Task item:
Can you return the records below exactly as they stand, but only from the first line through the one with "Viewport: 939px width, 447px height."?

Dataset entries
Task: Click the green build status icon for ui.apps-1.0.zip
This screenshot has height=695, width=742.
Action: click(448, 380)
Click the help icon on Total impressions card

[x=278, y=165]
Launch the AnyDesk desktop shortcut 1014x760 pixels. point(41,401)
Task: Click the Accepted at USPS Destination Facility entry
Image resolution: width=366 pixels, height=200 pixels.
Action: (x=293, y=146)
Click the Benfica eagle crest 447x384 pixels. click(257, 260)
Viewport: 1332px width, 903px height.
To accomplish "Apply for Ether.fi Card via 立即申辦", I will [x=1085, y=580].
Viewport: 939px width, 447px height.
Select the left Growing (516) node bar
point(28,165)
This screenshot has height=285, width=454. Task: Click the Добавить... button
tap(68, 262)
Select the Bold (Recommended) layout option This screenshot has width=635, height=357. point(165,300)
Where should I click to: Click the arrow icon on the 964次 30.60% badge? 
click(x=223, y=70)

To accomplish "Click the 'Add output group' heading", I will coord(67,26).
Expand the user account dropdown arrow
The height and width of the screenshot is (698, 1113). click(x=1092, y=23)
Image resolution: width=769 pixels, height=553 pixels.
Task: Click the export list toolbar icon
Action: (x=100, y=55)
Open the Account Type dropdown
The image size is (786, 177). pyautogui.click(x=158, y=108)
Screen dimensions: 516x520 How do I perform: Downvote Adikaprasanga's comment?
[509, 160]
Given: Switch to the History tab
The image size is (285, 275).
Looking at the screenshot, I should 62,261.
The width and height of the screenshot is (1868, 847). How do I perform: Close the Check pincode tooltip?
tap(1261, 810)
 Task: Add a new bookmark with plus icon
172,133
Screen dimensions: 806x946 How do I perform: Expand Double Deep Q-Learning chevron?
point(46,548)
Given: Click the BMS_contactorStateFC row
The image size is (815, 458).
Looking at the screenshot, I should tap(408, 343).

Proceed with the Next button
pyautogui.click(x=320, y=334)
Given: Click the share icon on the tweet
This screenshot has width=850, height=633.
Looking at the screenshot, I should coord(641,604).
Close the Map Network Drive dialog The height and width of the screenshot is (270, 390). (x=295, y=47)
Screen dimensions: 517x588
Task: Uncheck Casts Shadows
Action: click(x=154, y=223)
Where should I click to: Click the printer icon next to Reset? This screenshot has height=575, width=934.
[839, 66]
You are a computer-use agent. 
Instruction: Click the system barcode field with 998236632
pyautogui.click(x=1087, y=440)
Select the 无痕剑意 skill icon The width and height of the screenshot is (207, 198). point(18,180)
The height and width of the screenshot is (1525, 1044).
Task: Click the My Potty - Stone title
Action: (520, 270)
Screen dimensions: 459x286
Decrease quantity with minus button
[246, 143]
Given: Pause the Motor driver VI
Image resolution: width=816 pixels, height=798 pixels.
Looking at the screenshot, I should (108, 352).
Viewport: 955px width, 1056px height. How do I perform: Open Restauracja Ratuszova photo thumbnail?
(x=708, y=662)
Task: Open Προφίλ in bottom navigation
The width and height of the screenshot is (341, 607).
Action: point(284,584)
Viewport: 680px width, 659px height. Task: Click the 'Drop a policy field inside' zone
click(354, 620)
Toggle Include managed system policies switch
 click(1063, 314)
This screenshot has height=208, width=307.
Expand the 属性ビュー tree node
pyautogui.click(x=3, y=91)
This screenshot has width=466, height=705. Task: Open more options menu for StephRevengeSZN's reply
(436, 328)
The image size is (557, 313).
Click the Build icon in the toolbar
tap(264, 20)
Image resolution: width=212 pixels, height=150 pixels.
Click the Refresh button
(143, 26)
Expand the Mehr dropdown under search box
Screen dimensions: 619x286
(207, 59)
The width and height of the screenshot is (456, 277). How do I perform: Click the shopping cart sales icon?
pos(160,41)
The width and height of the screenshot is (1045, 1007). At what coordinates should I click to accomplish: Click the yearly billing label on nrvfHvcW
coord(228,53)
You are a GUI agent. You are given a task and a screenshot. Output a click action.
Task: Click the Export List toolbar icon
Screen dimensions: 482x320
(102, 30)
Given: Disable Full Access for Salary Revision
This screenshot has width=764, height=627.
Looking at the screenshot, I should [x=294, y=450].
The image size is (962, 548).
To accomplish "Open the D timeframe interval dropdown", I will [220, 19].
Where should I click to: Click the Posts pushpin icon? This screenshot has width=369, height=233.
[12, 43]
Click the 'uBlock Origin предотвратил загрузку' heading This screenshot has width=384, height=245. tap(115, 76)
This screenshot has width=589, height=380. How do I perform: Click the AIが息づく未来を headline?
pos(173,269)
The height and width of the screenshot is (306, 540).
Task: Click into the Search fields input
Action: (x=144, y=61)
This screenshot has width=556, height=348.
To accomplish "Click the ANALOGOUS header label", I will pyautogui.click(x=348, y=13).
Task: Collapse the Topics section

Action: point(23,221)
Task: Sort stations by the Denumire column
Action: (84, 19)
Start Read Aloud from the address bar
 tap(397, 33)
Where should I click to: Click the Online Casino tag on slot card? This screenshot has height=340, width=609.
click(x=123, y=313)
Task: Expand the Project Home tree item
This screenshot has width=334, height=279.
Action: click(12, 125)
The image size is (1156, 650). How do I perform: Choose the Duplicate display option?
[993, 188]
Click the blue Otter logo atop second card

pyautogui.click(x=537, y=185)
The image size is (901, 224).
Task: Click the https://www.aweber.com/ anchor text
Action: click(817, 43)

Solution:
Task: Click the green build status icon for ui.apps-1.0.zip
This screenshot has height=695, width=742.
Action: click(448, 380)
Click the help icon on Total impressions card

[x=278, y=165]
Launch the AnyDesk desktop shortcut 1014x760 pixels. point(41,401)
Task: Click the Accepted at USPS Destination Facility entry
Image resolution: width=366 pixels, height=200 pixels.
Action: (x=293, y=146)
Click the Benfica eagle crest 447x384 pixels. click(257, 260)
Viewport: 1332px width, 903px height.
To accomplish "Apply for Ether.fi Card via 立即申辦", I will [x=1085, y=580].
Viewport: 939px width, 447px height.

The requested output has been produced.